Sure! Fried modaks are made utilizing a unique dough—usually entire wheat flour is used for the outer overlaying. The modaks are filled with the candy coconut-jaggery filling after which both shallow or deep-fried till golden and crisp. That is the standard Maharashtrian manner of creating fried modak, and it occurs to be my favourite!
I grew up having fun with these scrumptious fried modaks, because of my Maharashtrian neighbors who launched me to this pleasant variation.

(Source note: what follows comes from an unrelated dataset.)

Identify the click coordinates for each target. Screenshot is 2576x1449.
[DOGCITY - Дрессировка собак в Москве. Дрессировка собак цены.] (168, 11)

Some even take it a step additional by steaming the modaks first earlier than frying, which provides an additional layer of softness inside.

How To Retailer Leftover Kozhukattai?

The coconut-jaggery stuffing (Thengai Pooranam) might be ready a day prematurely and saved within the fridge. Nevertheless, should you’re making modaks for pooja or as prasadam, it’s at all times finest to organize every part recent.
Leftover rice flour maavu might be repurposed to make Ammini Kozhukattai and even changed into savory modaks utilizing an urad dal pooranam filling. Leftover Thengai Pooranam may also be used creatively to make Puranpoli and even layered into Baklava for a fusion twist.
Leftover steamed Kozhukattai might be saved at room temperature in an hermetic container for as much as a day. After that, retailer them within the fridge in an hermetic container for 3–4 days. When able to take pleasure in, reheat the Ukadiche Modak within the microwave for 1–2 minutes till tender.
It’s finest to not freeze steamed modaks, as they could turn into dry or chewy as soon as thawed.